■ Material for this task:
◆ ◆ ◆ ◆ ◆ ◆ ◆

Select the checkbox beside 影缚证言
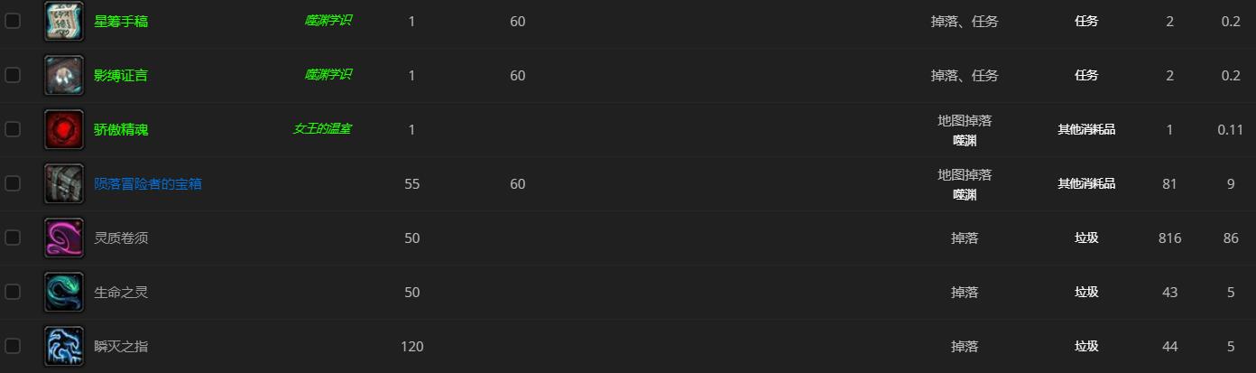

◆ ◆ ◆ ◆ ◆ ◆ ◆

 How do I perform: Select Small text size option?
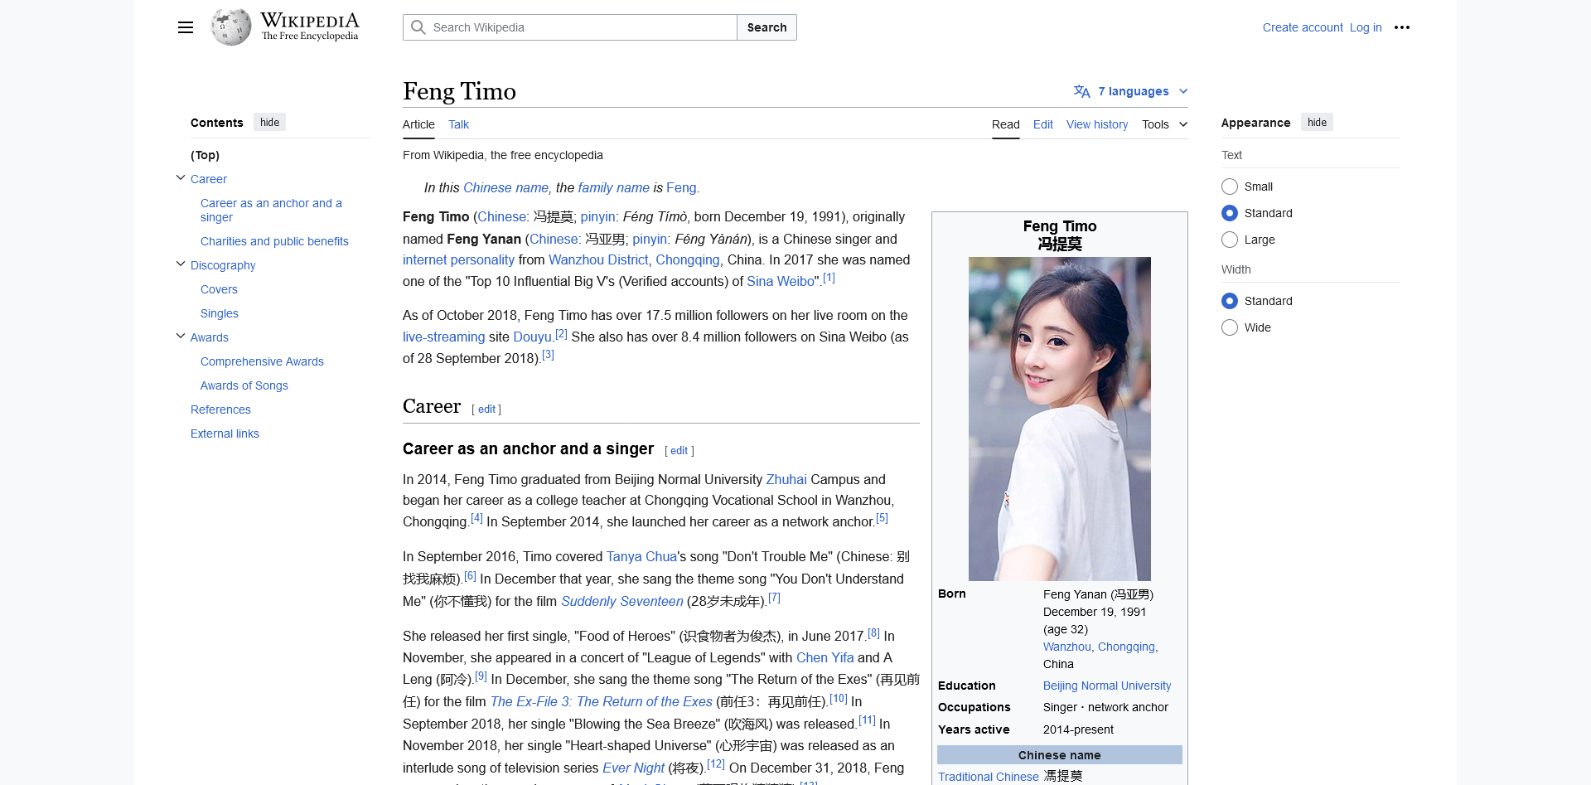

◆ ◆ ◆ ◆ ◆ ◆ ◆

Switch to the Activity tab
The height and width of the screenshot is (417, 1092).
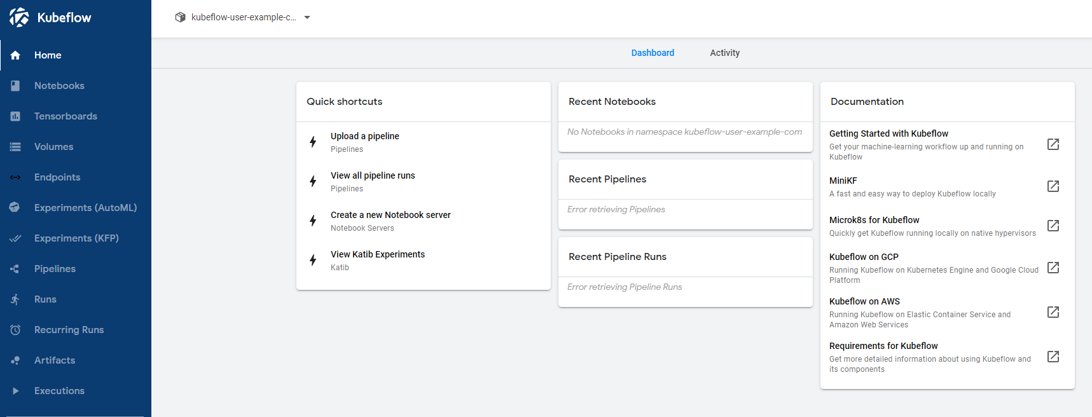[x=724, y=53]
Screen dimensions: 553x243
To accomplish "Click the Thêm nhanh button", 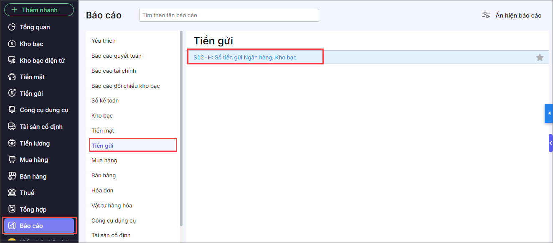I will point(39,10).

◆ ◆ ◆ ◆ ◆ ◆ ◆

■ Problem to solve: Locate every row that contains "Select", matching case, and copy each of those rows in full.

■ Complete response:
Select the checkbox beside 影缚证言
 How do I perform: Select Small text size option?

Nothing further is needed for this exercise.